__Set exercise__
Present every line below as a Markdown table with the columns Row and Line: put each line's number in Row and the line itself in Line, and omit blank lines.

__Data in this exercise__

+++

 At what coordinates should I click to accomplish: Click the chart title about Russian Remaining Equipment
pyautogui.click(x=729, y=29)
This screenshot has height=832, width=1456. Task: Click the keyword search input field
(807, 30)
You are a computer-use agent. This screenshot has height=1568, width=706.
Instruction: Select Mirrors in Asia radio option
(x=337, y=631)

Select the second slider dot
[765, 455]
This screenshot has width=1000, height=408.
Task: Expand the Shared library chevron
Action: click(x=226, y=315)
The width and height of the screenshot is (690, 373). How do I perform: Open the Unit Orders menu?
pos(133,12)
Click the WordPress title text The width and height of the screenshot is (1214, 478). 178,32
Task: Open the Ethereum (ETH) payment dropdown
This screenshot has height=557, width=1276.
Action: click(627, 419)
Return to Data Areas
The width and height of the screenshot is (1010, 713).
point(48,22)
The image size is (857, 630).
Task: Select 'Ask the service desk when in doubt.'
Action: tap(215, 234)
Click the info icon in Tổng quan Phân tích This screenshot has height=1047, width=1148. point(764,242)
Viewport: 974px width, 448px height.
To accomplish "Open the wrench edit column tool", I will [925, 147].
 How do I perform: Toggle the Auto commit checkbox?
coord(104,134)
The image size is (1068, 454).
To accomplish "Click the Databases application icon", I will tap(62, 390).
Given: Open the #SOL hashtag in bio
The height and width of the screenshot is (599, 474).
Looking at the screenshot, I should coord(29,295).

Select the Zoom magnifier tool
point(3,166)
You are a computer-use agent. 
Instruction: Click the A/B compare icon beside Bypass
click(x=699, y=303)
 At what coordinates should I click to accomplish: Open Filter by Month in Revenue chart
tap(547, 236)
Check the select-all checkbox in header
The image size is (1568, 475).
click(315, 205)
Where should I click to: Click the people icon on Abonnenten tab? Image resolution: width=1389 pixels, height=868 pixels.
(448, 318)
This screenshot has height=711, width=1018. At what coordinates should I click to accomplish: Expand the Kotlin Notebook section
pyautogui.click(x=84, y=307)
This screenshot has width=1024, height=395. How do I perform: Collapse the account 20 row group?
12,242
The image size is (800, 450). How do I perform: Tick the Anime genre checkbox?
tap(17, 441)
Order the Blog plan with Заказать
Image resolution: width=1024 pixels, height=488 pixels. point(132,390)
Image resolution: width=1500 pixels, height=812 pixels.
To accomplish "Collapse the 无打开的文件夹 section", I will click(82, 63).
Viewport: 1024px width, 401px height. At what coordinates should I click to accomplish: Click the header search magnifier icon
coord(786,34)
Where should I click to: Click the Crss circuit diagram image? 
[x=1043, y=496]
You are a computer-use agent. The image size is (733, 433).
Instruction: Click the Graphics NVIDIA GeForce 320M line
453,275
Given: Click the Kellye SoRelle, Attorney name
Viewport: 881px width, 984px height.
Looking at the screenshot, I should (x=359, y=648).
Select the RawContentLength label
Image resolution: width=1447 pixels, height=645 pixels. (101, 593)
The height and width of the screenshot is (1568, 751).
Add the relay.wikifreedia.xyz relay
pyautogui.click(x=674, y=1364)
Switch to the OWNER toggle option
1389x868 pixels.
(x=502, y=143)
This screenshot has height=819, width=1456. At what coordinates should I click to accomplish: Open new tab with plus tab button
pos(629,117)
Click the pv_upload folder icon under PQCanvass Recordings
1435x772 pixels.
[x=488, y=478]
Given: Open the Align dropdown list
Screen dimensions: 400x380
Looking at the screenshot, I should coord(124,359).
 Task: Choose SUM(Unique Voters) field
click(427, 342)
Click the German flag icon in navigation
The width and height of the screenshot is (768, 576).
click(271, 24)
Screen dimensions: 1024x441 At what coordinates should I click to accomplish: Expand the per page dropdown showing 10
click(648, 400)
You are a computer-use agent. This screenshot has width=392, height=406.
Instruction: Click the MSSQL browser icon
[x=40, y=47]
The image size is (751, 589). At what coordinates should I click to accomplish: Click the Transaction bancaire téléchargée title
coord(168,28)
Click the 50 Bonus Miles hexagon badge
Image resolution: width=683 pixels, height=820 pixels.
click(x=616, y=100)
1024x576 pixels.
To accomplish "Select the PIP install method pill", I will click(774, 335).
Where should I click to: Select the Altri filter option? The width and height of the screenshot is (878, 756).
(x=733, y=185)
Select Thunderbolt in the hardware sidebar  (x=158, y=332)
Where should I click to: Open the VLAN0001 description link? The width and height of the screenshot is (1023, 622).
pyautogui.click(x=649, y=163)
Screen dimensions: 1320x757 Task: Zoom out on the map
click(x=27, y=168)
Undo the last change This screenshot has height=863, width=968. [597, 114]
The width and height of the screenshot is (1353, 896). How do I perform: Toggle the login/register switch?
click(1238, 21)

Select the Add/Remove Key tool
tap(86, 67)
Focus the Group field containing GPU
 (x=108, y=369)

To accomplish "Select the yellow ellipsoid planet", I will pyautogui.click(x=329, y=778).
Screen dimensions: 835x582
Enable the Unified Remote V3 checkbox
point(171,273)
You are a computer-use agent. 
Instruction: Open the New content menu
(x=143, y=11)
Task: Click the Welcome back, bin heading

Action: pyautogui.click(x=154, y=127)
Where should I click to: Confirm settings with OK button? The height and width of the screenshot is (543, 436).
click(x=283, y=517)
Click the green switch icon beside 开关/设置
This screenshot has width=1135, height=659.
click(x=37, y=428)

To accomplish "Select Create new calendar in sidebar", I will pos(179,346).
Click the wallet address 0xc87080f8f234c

+++

__Solved exercise__
| Row | Line |
|---|---|
| 1 |  At what coordinates should I click to accomplish: Click the chart title about Russian Remaining Equipment |
| 2 | pyautogui.click(x=729, y=29) |
| 3 | This screenshot has height=832, width=1456. Task: Click the keyword search input field |
| 4 | (807, 30) |
| 5 | You are a computer-use agent. This screenshot has height=1568, width=706. |
| 6 | Instruction: Select Mirrors in Asia radio option |
| 7 | (x=337, y=631) |
| 8 | Select the second slider dot |
| 9 | [765, 455] |
| 10 | This screenshot has width=1000, height=408. |
| 11 | Task: Expand the Shared library chevron |
| 12 | Action: click(x=226, y=315) |
| 13 | The width and height of the screenshot is (690, 373). How do I perform: Open the Unit Orders menu? |
| 14 | pos(133,12) |
| 15 | Click the WordPress title text The width and height of the screenshot is (1214, 478). 178,32 |
| 16 | Task: Open the Ethereum (ETH) payment dropdown |
| 17 | This screenshot has height=557, width=1276. |
| 18 | Action: click(627, 419) |
| 19 | Return to Data Areas |
| 20 | The width and height of the screenshot is (1010, 713). |
| 21 | point(48,22) |
| 22 | The image size is (857, 630). |
| 23 | Task: Select 'Ask the service desk when in doubt.' |
| 24 | Action: tap(215, 234) |
| 25 | Click the info icon in Tổng quan Phân tích This screenshot has height=1047, width=1148. point(764,242) |
| 26 | Viewport: 974px width, 448px height. |
| 27 | To accomplish "Open the wrench edit column tool", I will [925, 147]. |
| 28 |  How do I perform: Toggle the Auto commit checkbox? |
| 29 | coord(104,134) |
| 30 | The image size is (1068, 454). |
| 31 | To accomplish "Click the Databases application icon", I will tap(62, 390). |
| 32 | Given: Open the #SOL hashtag in bio |
| 33 | The height and width of the screenshot is (599, 474). |
| 34 | Looking at the screenshot, I should coord(29,295). |
| 35 | Select the Zoom magnifier tool |
| 36 | point(3,166) |
| 37 | You are a computer-use agent.  |
| 38 | Instruction: Click the A/B compare icon beside Bypass |
| 39 | click(x=699, y=303) |
| 40 |  At what coordinates should I click to accomplish: Open Filter by Month in Revenue chart |
| 41 | tap(547, 236) |
| 42 | Check the select-all checkbox in header |
| 43 | The image size is (1568, 475). |
| 44 | click(315, 205) |
| 45 | Where should I click to: Click the people icon on Abonnenten tab? Image resolution: width=1389 pixels, height=868 pixels. |
| 46 | (448, 318) |
| 47 | This screenshot has height=711, width=1018. At what coordinates should I click to accomplish: Expand the Kotlin Notebook section |
| 48 | pyautogui.click(x=84, y=307) |
| 49 | This screenshot has width=1024, height=395. How do I perform: Collapse the account 20 row group? |
| 50 | 12,242 |
| 51 | The image size is (800, 450). How do I perform: Tick the Anime genre checkbox? |
| 52 | tap(17, 441) |
| 53 | Order the Blog plan with Заказать |
| 54 | Image resolution: width=1024 pixels, height=488 pixels. point(132,390) |
| 55 | Image resolution: width=1500 pixels, height=812 pixels. |
| 56 | To accomplish "Collapse the 无打开的文件夹 section", I will click(82, 63). |
| 57 | Viewport: 1024px width, 401px height. At what coordinates should I click to accomplish: Click the header search magnifier icon |
| 58 | coord(786,34) |
| 59 | Where should I click to: Click the Crss circuit diagram image?  |
| 60 | [x=1043, y=496] |
| 61 | You are a computer-use agent. The image size is (733, 433). |
| 62 | Instruction: Click the Graphics NVIDIA GeForce 320M line |
| 63 | 453,275 |
| 64 | Given: Click the Kellye SoRelle, Attorney name |
| 65 | Viewport: 881px width, 984px height. |
| 66 | Looking at the screenshot, I should (x=359, y=648). |
| 67 | Select the RawContentLength label |
| 68 | Image resolution: width=1447 pixels, height=645 pixels. (101, 593) |
| 69 | The height and width of the screenshot is (1568, 751). |
| 70 | Add the relay.wikifreedia.xyz relay |
| 71 | pyautogui.click(x=674, y=1364) |
| 72 | Switch to the OWNER toggle option |
| 73 | 1389x868 pixels. |
| 74 | (x=502, y=143) |
| 75 | This screenshot has height=819, width=1456. At what coordinates should I click to accomplish: Open new tab with plus tab button |
| 76 | pos(629,117) |
| 77 | Click the pv_upload folder icon under PQCanvass Recordings |
| 78 | 1435x772 pixels. |
| 79 | [x=488, y=478] |
| 80 | Given: Open the Align dropdown list |
| 81 | Screen dimensions: 400x380 |
| 82 | Looking at the screenshot, I should coord(124,359). |
| 83 |  Task: Choose SUM(Unique Voters) field |
| 84 | click(427, 342) |
| 85 | Click the German flag icon in navigation |
| 86 | The width and height of the screenshot is (768, 576). |
| 87 | click(271, 24) |
| 88 | Screen dimensions: 1024x441 At what coordinates should I click to accomplish: Expand the per page dropdown showing 10 |
| 89 | click(648, 400) |
| 90 | You are a computer-use agent. This screenshot has width=392, height=406. |
| 91 | Instruction: Click the MSSQL browser icon |
| 92 | [x=40, y=47] |
| 93 | The image size is (751, 589). At what coordinates should I click to accomplish: Click the Transaction bancaire téléchargée title |
| 94 | coord(168,28) |
| 95 | Click the 50 Bonus Miles hexagon badge |
| 96 | Image resolution: width=683 pixels, height=820 pixels. |
| 97 | click(x=616, y=100) |
| 98 | 1024x576 pixels. |
| 99 | To accomplish "Select the PIP install method pill", I will click(774, 335). |
| 100 | Where should I click to: Select the Altri filter option? The width and height of the screenshot is (878, 756). |
| 101 | (x=733, y=185) |
| 102 | Select Thunderbolt in the hardware sidebar  (x=158, y=332) |
| 103 | Where should I click to: Open the VLAN0001 description link? The width and height of the screenshot is (1023, 622). |
| 104 | pyautogui.click(x=649, y=163) |
| 105 | Screen dimensions: 1320x757 Task: Zoom out on the map |
| 106 | click(x=27, y=168) |
| 107 | Undo the last change This screenshot has height=863, width=968. [597, 114] |
| 108 | The width and height of the screenshot is (1353, 896). How do I perform: Toggle the login/register switch? |
| 109 | click(1238, 21) |
| 110 | Select the Add/Remove Key tool |
| 111 | tap(86, 67) |
| 112 | Focus the Group field containing GPU |
| 113 |  (x=108, y=369) |
| 114 | To accomplish "Select the yellow ellipsoid planet", I will pyautogui.click(x=329, y=778). |
| 115 | Screen dimensions: 835x582 |
| 116 | Enable the Unified Remote V3 checkbox |
| 117 | point(171,273) |
| 118 | You are a computer-use agent.  |
| 119 | Instruction: Open the New content menu |
| 120 | (x=143, y=11) |
| 121 | Task: Click the Welcome back, bin heading |
| 122 | Action: pyautogui.click(x=154, y=127) |
| 123 | Where should I click to: Confirm settings with OK button? The height and width of the screenshot is (543, 436). |
| 124 | click(x=283, y=517) |
| 125 | Click the green switch icon beside 开关/设置 |
| 126 | This screenshot has width=1135, height=659. |
| 127 | click(x=37, y=428) |
| 128 | To accomplish "Select Create new calendar in sidebar", I will pos(179,346). |
| 129 | Click the wallet address 0xc87080f8f234c |